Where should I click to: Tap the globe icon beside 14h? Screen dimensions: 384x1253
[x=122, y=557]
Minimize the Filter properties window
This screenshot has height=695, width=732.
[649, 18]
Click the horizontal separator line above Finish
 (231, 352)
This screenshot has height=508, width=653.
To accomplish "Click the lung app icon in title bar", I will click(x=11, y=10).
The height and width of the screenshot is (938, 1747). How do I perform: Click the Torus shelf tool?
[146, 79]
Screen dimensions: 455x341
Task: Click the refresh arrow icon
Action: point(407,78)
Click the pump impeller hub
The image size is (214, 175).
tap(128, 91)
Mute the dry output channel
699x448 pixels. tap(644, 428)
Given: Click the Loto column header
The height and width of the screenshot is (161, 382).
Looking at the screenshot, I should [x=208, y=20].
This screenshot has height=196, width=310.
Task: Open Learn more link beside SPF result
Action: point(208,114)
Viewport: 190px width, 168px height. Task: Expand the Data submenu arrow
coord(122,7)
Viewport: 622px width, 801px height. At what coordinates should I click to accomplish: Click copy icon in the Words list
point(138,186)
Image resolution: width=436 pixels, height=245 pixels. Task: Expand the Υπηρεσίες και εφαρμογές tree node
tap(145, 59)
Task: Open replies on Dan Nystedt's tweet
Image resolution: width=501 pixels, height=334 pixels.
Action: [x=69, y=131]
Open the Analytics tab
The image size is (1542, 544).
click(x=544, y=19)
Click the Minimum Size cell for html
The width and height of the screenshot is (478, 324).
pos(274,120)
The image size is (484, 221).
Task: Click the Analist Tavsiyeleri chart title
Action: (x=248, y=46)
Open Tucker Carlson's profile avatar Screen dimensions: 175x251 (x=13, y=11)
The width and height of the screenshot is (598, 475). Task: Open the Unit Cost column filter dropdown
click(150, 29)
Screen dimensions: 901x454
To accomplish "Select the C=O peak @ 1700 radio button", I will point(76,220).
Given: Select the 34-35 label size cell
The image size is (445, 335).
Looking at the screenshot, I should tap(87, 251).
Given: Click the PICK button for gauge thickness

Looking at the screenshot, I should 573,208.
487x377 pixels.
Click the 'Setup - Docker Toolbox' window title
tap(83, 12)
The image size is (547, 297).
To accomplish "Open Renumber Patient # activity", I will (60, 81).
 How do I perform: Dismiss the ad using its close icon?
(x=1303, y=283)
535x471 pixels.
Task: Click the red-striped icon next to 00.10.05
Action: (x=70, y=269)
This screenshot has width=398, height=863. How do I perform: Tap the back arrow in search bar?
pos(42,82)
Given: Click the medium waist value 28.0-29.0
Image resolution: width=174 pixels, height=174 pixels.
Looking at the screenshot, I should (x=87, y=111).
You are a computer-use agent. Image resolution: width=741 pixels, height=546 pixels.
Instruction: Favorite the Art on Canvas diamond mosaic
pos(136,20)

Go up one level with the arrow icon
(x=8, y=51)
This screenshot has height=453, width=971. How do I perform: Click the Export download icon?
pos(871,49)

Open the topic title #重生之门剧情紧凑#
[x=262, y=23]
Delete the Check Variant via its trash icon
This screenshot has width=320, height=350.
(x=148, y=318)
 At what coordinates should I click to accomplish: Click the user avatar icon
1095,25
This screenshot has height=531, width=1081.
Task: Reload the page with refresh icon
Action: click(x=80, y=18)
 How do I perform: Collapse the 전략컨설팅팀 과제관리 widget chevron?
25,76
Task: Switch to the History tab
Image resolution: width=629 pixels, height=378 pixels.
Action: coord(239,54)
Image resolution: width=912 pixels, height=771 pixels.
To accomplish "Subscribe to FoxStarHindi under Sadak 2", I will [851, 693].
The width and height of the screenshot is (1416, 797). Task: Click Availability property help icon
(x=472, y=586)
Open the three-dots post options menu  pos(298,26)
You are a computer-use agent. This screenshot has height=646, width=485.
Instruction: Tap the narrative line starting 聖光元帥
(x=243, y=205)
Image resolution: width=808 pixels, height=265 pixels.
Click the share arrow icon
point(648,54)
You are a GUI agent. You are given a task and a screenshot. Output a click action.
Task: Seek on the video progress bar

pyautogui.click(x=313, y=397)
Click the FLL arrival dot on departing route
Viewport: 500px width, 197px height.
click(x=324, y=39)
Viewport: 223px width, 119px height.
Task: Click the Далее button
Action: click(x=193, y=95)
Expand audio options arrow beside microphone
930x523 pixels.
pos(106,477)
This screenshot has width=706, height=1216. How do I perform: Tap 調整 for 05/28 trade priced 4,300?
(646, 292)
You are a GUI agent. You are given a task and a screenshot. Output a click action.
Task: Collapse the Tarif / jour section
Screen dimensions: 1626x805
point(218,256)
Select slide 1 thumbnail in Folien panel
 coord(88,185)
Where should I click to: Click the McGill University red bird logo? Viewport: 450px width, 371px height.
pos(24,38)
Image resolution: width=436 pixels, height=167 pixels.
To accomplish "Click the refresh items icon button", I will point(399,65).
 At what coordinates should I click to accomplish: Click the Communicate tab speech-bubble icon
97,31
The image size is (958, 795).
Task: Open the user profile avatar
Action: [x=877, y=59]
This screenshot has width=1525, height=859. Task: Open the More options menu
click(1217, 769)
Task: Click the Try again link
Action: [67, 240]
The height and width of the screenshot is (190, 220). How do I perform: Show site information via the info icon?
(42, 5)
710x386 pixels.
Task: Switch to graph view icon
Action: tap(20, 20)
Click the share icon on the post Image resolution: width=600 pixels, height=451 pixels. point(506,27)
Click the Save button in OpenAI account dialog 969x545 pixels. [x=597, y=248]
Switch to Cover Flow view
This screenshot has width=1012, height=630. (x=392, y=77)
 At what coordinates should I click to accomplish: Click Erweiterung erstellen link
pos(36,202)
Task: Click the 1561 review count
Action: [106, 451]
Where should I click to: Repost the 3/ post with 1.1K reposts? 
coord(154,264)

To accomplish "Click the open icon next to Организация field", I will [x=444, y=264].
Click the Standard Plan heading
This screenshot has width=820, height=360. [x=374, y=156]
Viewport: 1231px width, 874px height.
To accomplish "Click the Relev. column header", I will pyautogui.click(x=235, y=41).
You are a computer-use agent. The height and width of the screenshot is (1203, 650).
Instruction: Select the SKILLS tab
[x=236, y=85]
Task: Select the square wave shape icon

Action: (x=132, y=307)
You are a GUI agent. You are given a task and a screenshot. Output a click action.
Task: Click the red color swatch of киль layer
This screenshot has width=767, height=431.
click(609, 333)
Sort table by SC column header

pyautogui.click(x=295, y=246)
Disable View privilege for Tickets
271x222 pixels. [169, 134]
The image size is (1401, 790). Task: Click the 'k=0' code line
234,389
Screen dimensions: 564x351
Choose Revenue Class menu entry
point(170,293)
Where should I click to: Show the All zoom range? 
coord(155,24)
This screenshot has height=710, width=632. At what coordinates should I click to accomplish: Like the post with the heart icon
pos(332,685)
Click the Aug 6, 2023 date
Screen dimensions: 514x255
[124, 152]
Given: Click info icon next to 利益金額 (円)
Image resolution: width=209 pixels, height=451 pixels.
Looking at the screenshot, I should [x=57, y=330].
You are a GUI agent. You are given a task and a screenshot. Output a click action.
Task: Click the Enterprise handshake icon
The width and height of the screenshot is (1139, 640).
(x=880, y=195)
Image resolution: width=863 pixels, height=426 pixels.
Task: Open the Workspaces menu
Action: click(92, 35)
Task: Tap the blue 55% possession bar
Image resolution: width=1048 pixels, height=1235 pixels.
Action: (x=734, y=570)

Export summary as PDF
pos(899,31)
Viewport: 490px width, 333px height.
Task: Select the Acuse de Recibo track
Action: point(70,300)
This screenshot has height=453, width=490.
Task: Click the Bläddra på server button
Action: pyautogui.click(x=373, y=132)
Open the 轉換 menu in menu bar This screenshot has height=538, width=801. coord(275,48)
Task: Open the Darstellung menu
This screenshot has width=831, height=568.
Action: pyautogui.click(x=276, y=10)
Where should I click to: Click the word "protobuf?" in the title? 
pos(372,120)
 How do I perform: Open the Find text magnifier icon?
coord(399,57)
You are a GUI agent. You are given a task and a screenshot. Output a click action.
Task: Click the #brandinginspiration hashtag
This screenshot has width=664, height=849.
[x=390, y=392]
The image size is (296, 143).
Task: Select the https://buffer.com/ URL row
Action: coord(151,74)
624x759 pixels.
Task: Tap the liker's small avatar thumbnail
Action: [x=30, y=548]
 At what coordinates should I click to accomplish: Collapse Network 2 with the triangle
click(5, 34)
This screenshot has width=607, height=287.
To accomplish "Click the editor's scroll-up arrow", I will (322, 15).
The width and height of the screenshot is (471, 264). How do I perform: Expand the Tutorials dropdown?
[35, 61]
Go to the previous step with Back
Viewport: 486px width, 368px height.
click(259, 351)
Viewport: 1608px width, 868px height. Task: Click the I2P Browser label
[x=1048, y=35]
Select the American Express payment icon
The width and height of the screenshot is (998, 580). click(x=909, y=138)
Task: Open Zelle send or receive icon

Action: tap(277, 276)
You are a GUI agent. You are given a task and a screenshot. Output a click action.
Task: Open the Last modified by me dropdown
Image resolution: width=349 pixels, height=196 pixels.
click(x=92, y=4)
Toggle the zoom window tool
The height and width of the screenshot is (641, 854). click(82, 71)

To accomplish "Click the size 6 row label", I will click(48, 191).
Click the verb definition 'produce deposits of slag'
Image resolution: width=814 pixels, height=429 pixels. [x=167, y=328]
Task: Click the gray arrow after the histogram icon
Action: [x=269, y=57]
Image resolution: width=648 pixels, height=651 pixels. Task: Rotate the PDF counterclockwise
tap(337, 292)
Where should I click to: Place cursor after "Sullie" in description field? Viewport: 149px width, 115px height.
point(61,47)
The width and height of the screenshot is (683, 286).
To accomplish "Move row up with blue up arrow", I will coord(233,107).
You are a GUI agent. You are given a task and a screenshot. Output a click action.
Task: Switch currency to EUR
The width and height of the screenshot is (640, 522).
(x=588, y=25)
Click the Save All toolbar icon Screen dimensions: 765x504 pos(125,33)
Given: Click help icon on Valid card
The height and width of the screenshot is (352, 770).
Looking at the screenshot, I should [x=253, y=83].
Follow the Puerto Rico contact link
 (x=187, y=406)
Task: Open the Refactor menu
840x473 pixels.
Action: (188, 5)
::::::
Output only an exact transcription of the lines above from the one with "Screen dimensions: 564x351" up to and including the one with "Task: Click the Enterprise handshake icon".

Screen dimensions: 564x351
Choose Revenue Class menu entry
point(170,293)
Where should I click to: Show the All zoom range? 
coord(155,24)
This screenshot has height=710, width=632. At what coordinates should I click to accomplish: Like the post with the heart icon
pos(332,685)
Click the Aug 6, 2023 date
Screen dimensions: 514x255
[124, 152]
Given: Click info icon next to 利益金額 (円)
Image resolution: width=209 pixels, height=451 pixels.
Looking at the screenshot, I should [x=57, y=330].
You are a GUI agent. You are given a task and a screenshot. Output a click action.
Task: Click the Enterprise handshake icon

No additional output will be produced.